The campus is seeking research funding in the area of bioterrorism. Phil Smith, M.D., professor and section chief of the department of internal medicine, section of infectious diseases, is working with the State Department of Health on bioterrorism education in the public-health arena.

An extensive inventory

For the past month, Dr. Iwen has done an extensive inventory of the bacteria, viruses, fungi and toxins at UNMC, NHS and the Nebraska Public Health Laboratory (NPHL). The inventory is in direct response to the Public Health Security and Bioterrorism Preparedness Response Act of 2002, which was signed into law on July 12. Under this federal law, persons who possess, use or transfer specific biological agents or toxins deemed a threat to public health are required to notify the Department of Health and Human Services by Sept. 10.

Earlier this year, the NPHL became a registered facility to ship and/or receive select agents after an intense audit by the Centers for Disease Control and Prevention.

Curriculum changes

In the past year, the School of Allied Health Professions’ Physician Assistant Program has bolstered its curriculum by adding such topics as chemical agents used in terrorism, biologic agents used in bioterrorism, basic public health practices, public health community resources and how to improve public health standards and readiness in communities.

“Radiation science technology has always taught the harmful effects of radiation and how to handle it safely, but these topics have renewed immediacy since the terrorists’ attack,” said Mary Haven, associate dean of the School of Allied Health Professions.

Medical technology, she said, has always taught about anthrax; smallpox; Clostridium botulium, which causes botulism; and Yersinia pestis, which causes plague.

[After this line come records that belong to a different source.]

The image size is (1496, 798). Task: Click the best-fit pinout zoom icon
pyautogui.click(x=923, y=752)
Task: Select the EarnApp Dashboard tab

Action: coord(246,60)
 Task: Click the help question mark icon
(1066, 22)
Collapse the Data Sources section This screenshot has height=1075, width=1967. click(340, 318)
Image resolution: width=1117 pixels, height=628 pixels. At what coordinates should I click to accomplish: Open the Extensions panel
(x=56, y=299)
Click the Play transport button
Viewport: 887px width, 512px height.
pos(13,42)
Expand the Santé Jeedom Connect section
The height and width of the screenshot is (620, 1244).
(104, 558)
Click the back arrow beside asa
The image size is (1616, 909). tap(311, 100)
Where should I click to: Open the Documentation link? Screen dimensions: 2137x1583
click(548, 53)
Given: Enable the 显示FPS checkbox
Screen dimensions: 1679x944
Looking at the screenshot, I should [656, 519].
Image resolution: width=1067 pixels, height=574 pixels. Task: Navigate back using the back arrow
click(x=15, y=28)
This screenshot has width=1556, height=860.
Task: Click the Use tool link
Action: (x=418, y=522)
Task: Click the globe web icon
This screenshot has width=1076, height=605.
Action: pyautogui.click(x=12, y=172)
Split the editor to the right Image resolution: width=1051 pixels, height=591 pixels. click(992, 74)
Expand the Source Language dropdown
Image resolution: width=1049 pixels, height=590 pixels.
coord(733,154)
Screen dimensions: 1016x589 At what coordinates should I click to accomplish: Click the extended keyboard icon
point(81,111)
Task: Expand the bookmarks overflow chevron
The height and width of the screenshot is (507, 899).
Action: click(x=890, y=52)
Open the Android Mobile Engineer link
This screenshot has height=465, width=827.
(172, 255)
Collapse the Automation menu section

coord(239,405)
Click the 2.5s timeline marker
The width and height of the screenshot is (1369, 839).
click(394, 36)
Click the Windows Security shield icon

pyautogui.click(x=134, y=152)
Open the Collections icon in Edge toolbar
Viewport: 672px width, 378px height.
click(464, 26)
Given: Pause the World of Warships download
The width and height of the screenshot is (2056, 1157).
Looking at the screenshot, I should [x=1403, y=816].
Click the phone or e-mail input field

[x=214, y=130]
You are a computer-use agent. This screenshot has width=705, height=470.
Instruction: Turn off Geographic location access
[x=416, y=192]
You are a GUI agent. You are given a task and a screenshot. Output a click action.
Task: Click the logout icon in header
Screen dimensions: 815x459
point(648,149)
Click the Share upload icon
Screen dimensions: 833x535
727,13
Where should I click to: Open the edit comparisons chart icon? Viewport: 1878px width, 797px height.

However, case studies on these diseases have had more interest for students and more emphasis since Sept. 11. Medical technology also has an increased emphasis on molecular testing for more timely diagnosis.

In the College of Pharmacy, chemical and biological agents and issues are covered in students’ basic and clinical sciences, said Edward Roche, Ph.D., associate dean of the College of Pharmacy. Until now, they had not been addressed in the context of bioterrorism, he said.

The College of Nursing is making changes at each level of the curriculum, said Catherine Todero, Ph.D., associate dean for the undergraduate programs for the College of Nursing-Omaha. The college has worked to prepare senior level students with greater knowledge of the Omaha Metropolitan Medical Response System (OMMRS), a local group of government, medical and safety leaders working together to prevent or defend against a terrorist attack. College faculty members also are focusing on triage, rapid needs assessment, direct care and crisis intervention as they pertain to a bioterrorist attack. They also are focusing on the concept of community resources and disaster plan/policies related to bioterrorism.

“For the first time, students in the College of Medicine are receiving detailed instruction in diagnosing anthrax exposure and how to alert public health officials and law enforcement,”said Jim Booth, Ph.D., associate professor, pathology/microbiology.

Medical students will receive about six hours of lectures on biological warfare, Dr. Booth said, as opposed to 10-minute anthrax lectures they’ve had in the past. Pharmacy students also will have additional class time devoted to biowarfare issues. In addition, Dr. Booth is creating an online course module for second-year medical students that will deal with additional biological, chemical and nuclear terrorist activities.

“Because health-care providers have a high probability of being the first to recognize a bioterrorist event, students need to learn to recognize if a terrorist attack has occurred and what the immediate medical response should be,” Dr. Booth said.